Sudden loss of vision is a potentially disastrous event. It is stressful, in fact, may be significantly debilitating for the patient. But it can also change your ‘state’, as a doctor. Especially if you don’t see this often……..and none of us do!
The first question I always ask is: Is it unilateral or bilateral? Hmm….we’ll talk about bilateral another time.
It’s unilateral and painless, now what?
I want to make sure that there is no history of trauma, or floaters, or progressive degenaration.
If the story is one of stroke-like acute progression, I’m thinking of:
-central retinal artery or vein occlusion.
I want to know how quickly it occured. Rapid onset(seconds) may indicate arterial and slower onset(minutes) may indicate venous.
Test the visual acuity, fields etc and look for an afferent pupillary defect. We went through the afferent pupillary defect in detail at the EMCORE this year. I will redo in another email blast soon.
Usually a retinal artery occlusion presents with a complete visual loss, whereas with a venous occlusion, the patient will see outlines etc.
You want to do the ECG looking for AF, you’ll consider the CT, but lets look at the fundi.
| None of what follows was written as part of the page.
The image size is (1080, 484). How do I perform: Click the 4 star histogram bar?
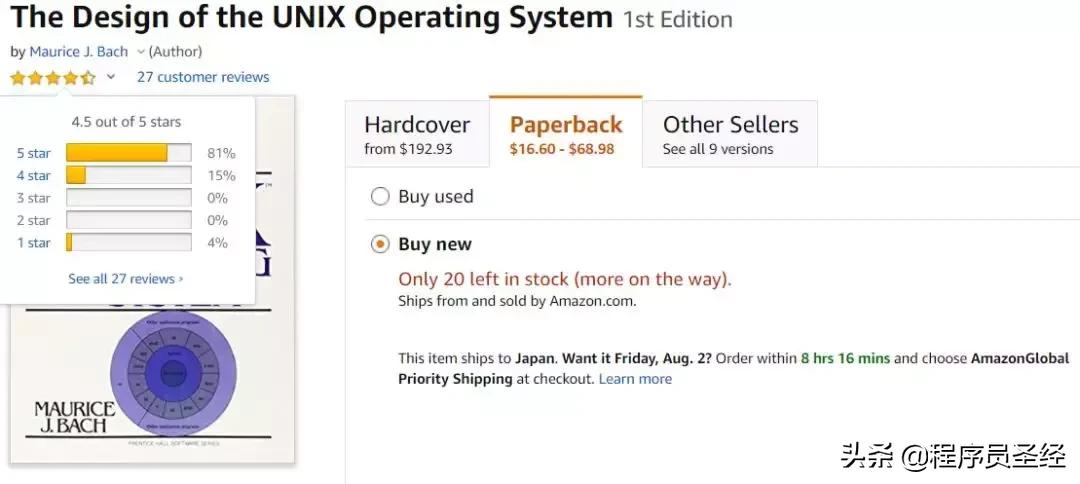(x=128, y=176)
If unilateral: Is it painful?
If the answer is yes, then my differential starts with:
-inflammatory causes such as scleritis, keratitis and endophthalmitis
NOW DESCRIBE THIS FUNDUS.
A pale optic disc and a ‘cherry red spot (the fovea).
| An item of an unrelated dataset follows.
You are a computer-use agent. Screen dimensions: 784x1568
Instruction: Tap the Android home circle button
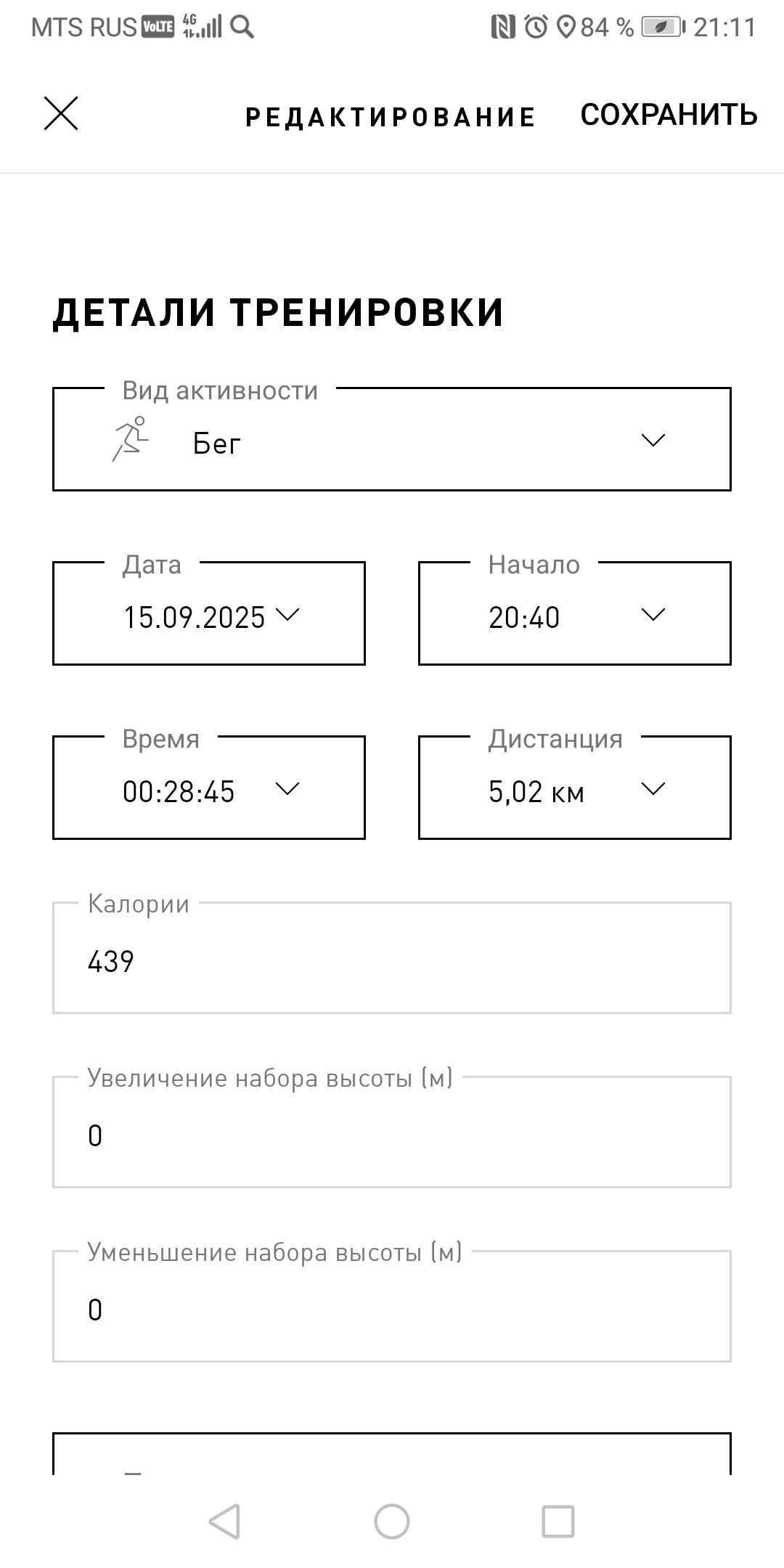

Probable diagnosis? Central retinal ARTERY occlusion.
WHAT IF THE FUNDUS LOOKED LIKE THIS?
Tortuous dilated veins.
Sometimes called the ‘tomato sauce’ fundus or the ‘blood and thunder’ fundus.
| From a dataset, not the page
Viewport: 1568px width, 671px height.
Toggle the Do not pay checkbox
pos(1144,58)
It is more typical of Retinal VEIN occlusion.
HOW SHOULD WE TREAT THE RETINAL ARTERY OCCLUSION?
It’s important to say that there is not much you can do in the ED for the VEIN occlusion. Certainly there may be something that can be done for the artery occlusion.
Always assume an EMBOLIC cause, but there may be others.
Window of opportunity to permanent loss is 60-120 minutes. There needs to be an urgent ophthalmology consult.
The aim is to DECREASE THE PRESSURE IN THE EYE and potentially MOVE THE THROMBUS BACK into a larger vessel.
Try digital massage – pressure on for 10 seconds then sudden release – do this for a few minutes.
Consider acetazolamide, hypercarbia and diuretics.
Ophthalmology may be able to perform anterior chamber paracentesis.